Fallacy no. 3: Mixing impact with returns will always result in lower returns

There is more than enough evidence that investments made with clear intentions and clear outcomes can be as financially successful as traditional ones. There are an increasing number of options and opportunities. Pension funds and foundations around the world are allocating significant amounts of capital to impact investment because they understand that these will be the success stories of the future.

Those working in foundations instinctively understand these fallacies. We know we need to overcome them if we are going to play our part in tackling the climate and nature crisis, the health crisis and the ever-destabilising growth of inequity.

At Esmée, we have been exploring how we might align all our resources and expertise to support our mission. This has included our risk appetite, our flexibility, and our use of long-term unrestricted funding. Crucially, it has also meant challenging how we think about our investments. We started by carving out an allocation to social investment, focusing on impact first with financial return being secondary. We continue to use what we learn to test new ways to invest, and we’re now looking at our main investment portfolio.
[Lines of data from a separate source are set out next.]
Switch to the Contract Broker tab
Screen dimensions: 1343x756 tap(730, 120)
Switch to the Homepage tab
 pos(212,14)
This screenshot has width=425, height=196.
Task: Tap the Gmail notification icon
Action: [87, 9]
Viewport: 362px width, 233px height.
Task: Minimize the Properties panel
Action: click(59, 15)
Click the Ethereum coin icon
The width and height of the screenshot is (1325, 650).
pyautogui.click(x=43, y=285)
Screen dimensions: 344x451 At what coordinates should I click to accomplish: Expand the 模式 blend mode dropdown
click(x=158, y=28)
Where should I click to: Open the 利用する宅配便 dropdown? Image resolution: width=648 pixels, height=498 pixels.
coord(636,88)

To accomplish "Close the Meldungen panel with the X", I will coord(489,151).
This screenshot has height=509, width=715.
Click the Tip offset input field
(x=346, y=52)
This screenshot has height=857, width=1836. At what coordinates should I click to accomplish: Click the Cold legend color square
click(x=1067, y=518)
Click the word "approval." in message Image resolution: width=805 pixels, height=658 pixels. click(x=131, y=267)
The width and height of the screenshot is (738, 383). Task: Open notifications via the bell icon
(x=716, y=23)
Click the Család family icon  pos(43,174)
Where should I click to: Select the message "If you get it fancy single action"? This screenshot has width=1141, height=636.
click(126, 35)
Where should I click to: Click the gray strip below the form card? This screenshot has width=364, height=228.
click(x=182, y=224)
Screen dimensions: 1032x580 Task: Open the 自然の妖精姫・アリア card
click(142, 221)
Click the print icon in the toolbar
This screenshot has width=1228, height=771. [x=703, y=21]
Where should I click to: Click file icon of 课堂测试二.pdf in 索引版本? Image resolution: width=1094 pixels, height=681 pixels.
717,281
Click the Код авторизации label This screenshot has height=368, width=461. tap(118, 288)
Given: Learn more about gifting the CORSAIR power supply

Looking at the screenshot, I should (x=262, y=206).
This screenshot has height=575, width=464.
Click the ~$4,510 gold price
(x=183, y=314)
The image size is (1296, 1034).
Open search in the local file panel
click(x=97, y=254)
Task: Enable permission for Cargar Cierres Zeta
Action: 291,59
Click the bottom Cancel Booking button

The following steps have helped to engage staff, trustees, our advisers, our investment committee, our stakeholders and those we fund:

  • We began to work much more closely with our investment advisers and built connections between their expertise and the impact expertise that sits within our foundation
  • In addition to our social investment allocation, we launched a separate £10m allocation to impact investing to test the realities generating financial and impact returns in lockstep and, we hope, to inform the future of our endowment investment strategy.
  • Within our endowment, we made a small test allocation that could be invested differently and in a more sustainable way. This showed us that returns were not lower over time. We now have increased the allocation to enhanced sustainability funds from £25m to £70m.
  • We have put in place a transition strategy so that, as we exit old investments, new investments have a dual purpose: returns and sustainability.
  • We focused on the positive, emerging investment opportunities in the industries and companies of the future such as alternatives to plastic and packaging waste, technology in regenerative farming, advances in healthcare, renewable energy and green infrastructure..
  • Through our grantmaking, we have funded not-for-profit organisations working to influence mainstream financial markets in the development of impact investment strategies. For example, we supported the Impact Investment Institute’s work to help foundations better align their investments to their mission.
  • We have worked in partnership with others in testing and creating new investment products to help this transition such as blended finance models. For example, we worked with GMCVO, GMCA, and Access Foundation on the Enterprising Communities Fund, enabling credit unions to invest in local businesses in Greater Manchester.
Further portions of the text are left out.